The question however is how realistic that is in practice?

Unfortunately this came up in practice (see link above) so at least somewhat realistic.

knz commented 1 year ago

Making this better will be a non-trivial programming exercise. The power of the current framework comes directly from the conciseness of the rendering functions. Making this better by adding an extra mandatory argument (to count the call depth), or even worse by attempting to "flatten" the control flow by moving the recursion to a loop, would make the code unmaintainable and unextensible.
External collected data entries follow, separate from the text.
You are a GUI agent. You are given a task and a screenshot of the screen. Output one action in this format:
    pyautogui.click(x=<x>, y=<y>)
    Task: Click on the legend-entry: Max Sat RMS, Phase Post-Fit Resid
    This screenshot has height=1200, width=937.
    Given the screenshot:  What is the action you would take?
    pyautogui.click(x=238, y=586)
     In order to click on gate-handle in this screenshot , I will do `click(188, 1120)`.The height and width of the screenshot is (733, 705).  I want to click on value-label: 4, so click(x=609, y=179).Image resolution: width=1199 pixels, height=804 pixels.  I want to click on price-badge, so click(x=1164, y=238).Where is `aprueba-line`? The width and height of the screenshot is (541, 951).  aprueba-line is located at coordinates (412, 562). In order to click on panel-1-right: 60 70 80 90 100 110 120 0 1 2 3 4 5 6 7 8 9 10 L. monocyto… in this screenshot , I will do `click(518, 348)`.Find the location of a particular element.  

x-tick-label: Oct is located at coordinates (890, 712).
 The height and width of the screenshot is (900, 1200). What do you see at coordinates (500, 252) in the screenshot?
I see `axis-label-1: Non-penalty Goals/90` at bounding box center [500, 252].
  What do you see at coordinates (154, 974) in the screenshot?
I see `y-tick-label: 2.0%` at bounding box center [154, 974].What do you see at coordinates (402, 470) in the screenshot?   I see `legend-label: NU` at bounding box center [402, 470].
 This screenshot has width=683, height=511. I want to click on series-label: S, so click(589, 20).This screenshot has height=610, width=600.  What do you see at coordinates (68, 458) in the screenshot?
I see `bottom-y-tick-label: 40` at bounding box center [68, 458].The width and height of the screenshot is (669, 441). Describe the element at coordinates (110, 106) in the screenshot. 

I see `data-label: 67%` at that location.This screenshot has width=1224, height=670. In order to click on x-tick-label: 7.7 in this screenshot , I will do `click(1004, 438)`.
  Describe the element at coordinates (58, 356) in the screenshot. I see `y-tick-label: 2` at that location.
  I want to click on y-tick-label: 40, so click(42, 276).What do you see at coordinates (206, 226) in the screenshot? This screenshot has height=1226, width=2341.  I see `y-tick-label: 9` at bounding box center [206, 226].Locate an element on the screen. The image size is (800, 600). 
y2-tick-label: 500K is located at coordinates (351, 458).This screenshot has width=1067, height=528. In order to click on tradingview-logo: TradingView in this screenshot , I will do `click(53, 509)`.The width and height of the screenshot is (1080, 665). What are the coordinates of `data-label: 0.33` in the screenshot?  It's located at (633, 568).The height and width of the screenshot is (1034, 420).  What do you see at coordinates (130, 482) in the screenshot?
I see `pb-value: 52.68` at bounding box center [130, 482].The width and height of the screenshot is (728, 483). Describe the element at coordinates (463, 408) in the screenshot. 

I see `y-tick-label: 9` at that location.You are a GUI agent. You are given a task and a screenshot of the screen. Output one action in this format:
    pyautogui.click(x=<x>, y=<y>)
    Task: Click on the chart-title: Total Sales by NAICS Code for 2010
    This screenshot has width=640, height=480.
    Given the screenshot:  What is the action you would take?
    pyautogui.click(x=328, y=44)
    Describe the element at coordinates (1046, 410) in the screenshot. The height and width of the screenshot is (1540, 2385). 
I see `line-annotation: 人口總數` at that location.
My recommendation here would be to use code generation. Implement the rules in some kind of DSL then auto-generate the recursive code with the extra counting data structure passed explicitly by the code generator.

mgartner commented 1 year ago

Making this better will be a non-trivial programming exercise.

I came up with #110374, which catches the case @michae2 described, but curious what you think.

mgartner commented 1 year ago

I've also created #110375 because I don't believe we strictly need to pretty-print statements in statement bundles.

knz commented 1 year ago

I came up with https://github.com/cockroachdb/cockroach/pull/110374, which catches the case @michae2 described, but curious what you think.

:+1: let's continue the convo over there.